De bal en pis !

Un ballo in maschera

Par Placido Carrerotti | mar 23 Septembre 2008 | Imprimer
C’est en 1971, à l’Opéra de San Francisco, que Luciano Pavarotti interpréta pour la première fois Un Ballo in maschera, un de ses rôles les plus emblématiques qu’il défendra jusqu’en 1997 sur la scène du Metropolitan Opera de New-York. Capté en 1980, l’enregistrement proposé par Decca nous propose donc un Luciano relativement jeune (il a fêté ses 44 ans 4 mois plus tôt). Le timbre, en particulier, est encore très lumineux (on pourra d’ailleurs –moi le premier - préférer les tonalités de violoncelle des enregistrements plus tardifs) ; la voix est d’une insolence éclatante, voire claironnante ; enfin, toutes les intonations, colorations, qu’on retrouvera dans des enregistrements ultérieurs, sont déjà là. Pourtant, le tenorissimo ne semble pas avoir été dans un jour de très grande forme : abus du forte, quelques notes un peu craquées, et le contre-ut à l’unisson d’Amelia dans le célèbre duo de l’acte II, qui se conclut par un couac habillement étouffé dans la chevelure abondante de Katia Ricciarelli… Tendu, Luciano est un acteur encore plus gauche que d’habitude, souriant peu, et ne se libérant qu’au fur et à mesure de l’approche de la fin de l’ouvrage, avec un dernier acte en tout point remarquable.
Si ce n’était que pour Pavarotti, cet enregistrement ne remplirait donc pas toutes ses promesses. Mais le reste de la distribution fait tout le prix de ce DVD.

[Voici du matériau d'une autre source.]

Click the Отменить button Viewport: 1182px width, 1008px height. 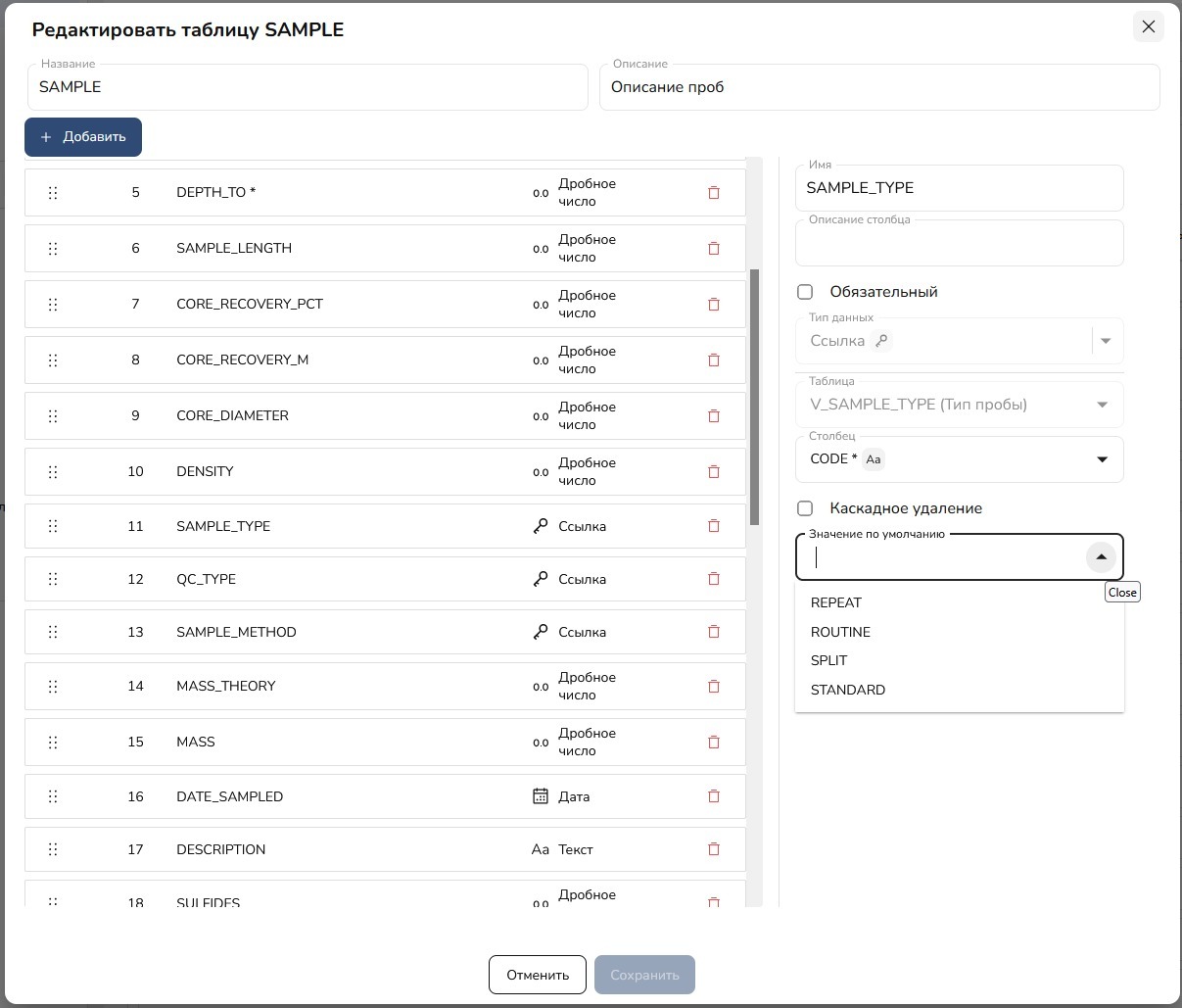tap(538, 975)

Dotée d’un potentiel exceptionnel, Katia Ricciarelli a connu un déclin relativement rapide par la fréquentation de rôles trop lourds, rôles parmi lesquels on pourrait justement compter l’Amelia du Bal. A ce stade précoce de sa carrière, le soprano italien est absolument remarquable : phrasé, coloration, la maîtrise vocale est parfaite ; les aigus, qui seront bientôt gagnés part un vibrato intempestif, sont parfaits ; l’actrice est sobre mais émouvante, et sa beauté évanescente vient redoubler sa crédibilité. Suicide vocal en direct, sans doute, mais ne boudons pas notre plaisir.
L’enregistrement permet également à un plus large public de découvrir Louis Quilico (père de Gino Quilico) : véritable force (vocale) de la nature, parfait vocalement malgré ses 55 ans, le baryton canadien ne le cède en rien à des confrères plus réputés. Faisant preuve d’une excessive sobriété dramatique, on pourra regretter qu’il ne chante guère pour la caméra.
Faute d’une voix assez large, Bianca Berini laisse un peu sur sa faim en Ulrica. Certes, toutes les notes sont là, mais la noirceur du rôle est absente.
Judith Blegen est en revanche un Oscar tout à fait convaincant. Si la voix est un peu plus large que celle des Oscar habituels, les aigus sont néanmoins atteints sans efforts, et l’actrice est sympathique.
Les petits rôles, enfin, sont bien tenus, mais confiés à des voix pas toujours très belles.
En bon routier, Guiseppe Patané assure une direction sans surprises (ni bonnes ni mauvaises) mais suffisamment théâtrale pour faire prendre la mayonnaise de cet incroyable mélo.
La version proposée est ici l’édition révisée par Verdi à la demande de la censure, et transposée à Boston. Ceux qui s’imaginent que les mises en scène du Met sont toujours flamboyantes, seront ici déçus : la production sent l’économie ; les décors sont assez laids, les costumes criards … Compliments au coiffeur, en revanche : Luciano arbore une de ses plus belles perruques et Katia est magnifiquement bouclée … Quilico, hélas, ressemble à un gigantesque poisson-chat.
Comme souvent au Met, la direction d’acteur est réglée dans les moindres détails. Que de grands noms réunis toutefois pour un si modeste résultat !
La qualité technique n’est pas exceptionnelle. Le réalisateur abuse des gros plans, pour éviter les vues d’ensemble trop peu éclairées. La captation sonore est sans concession : les voix les plus puissantes sont au rendez-vous, mais les autres ont un peu de mal à se faire entendre, en fonction de la situation du chanteur sur le plateau (comme « en vrai », quoi !). De même, la musique de scène est quasi inaudible faute de micros en coulisses.
Au global, un enregistrement pas vraiment indispensable si vous n’avez aucune version du Ballo, mais qui aura de son intérêt pour les amateurs souhaitant entendre Pavarotti ou Ricciarelli plus tôt dans leurs carrières, ou qui voudraient découvrir Louis Quilico.